▶ [WORK REQUIRED]: Down to the last line, print the data that follows exactly, without its pictures.

[Pixel coordinate grounding data]
--- START ---

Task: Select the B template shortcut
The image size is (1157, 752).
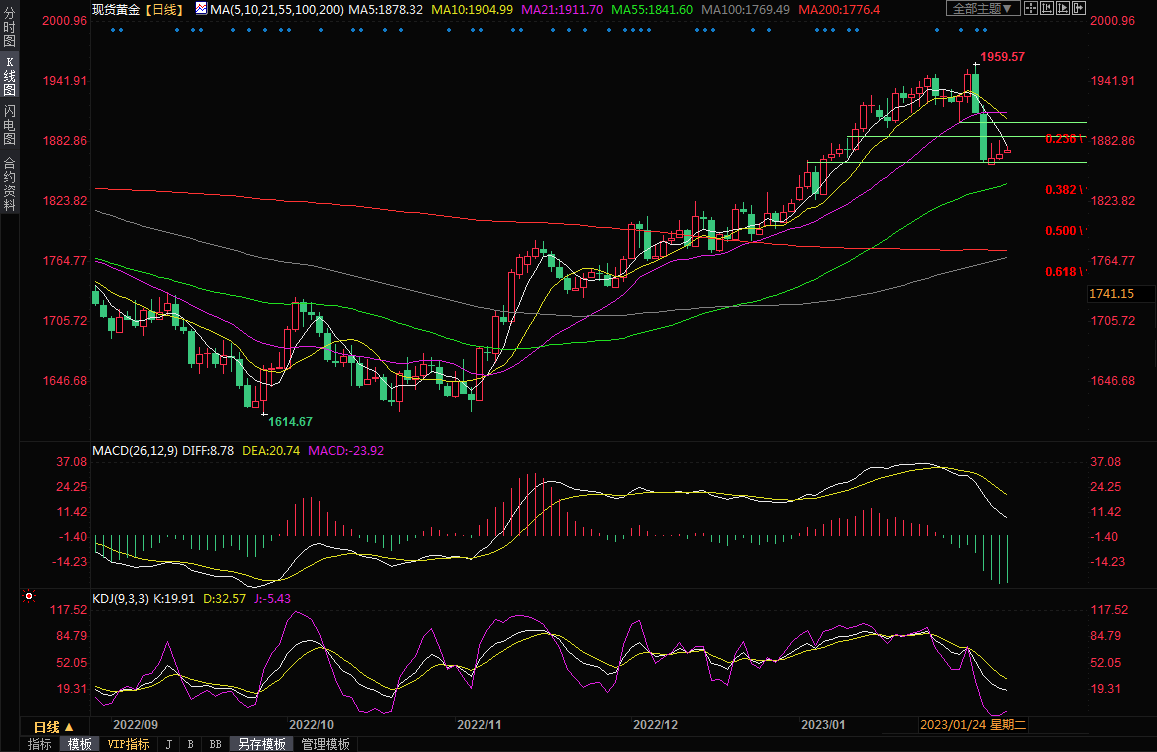Action: click(x=190, y=744)
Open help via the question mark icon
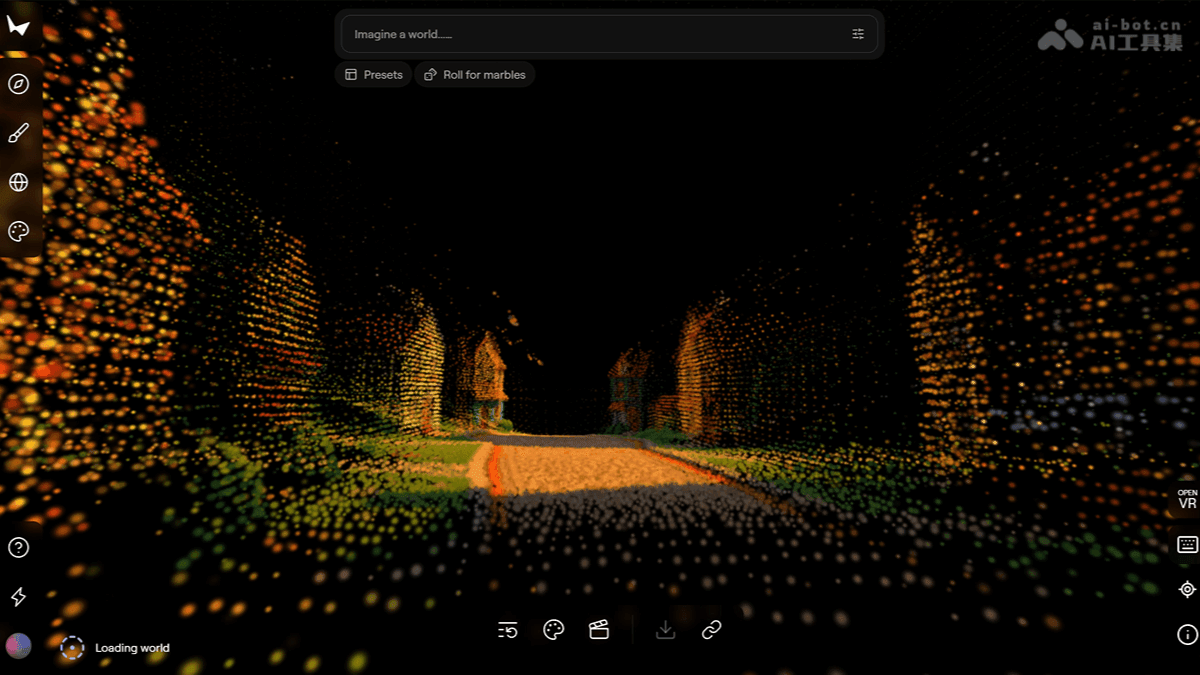 pyautogui.click(x=18, y=547)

--- END ---

▶ [SOLVED EXERCISE]:
Task: Select the B template shortcut
The image size is (1157, 752).
Action: click(x=190, y=744)
Open help via the question mark icon
 pyautogui.click(x=18, y=547)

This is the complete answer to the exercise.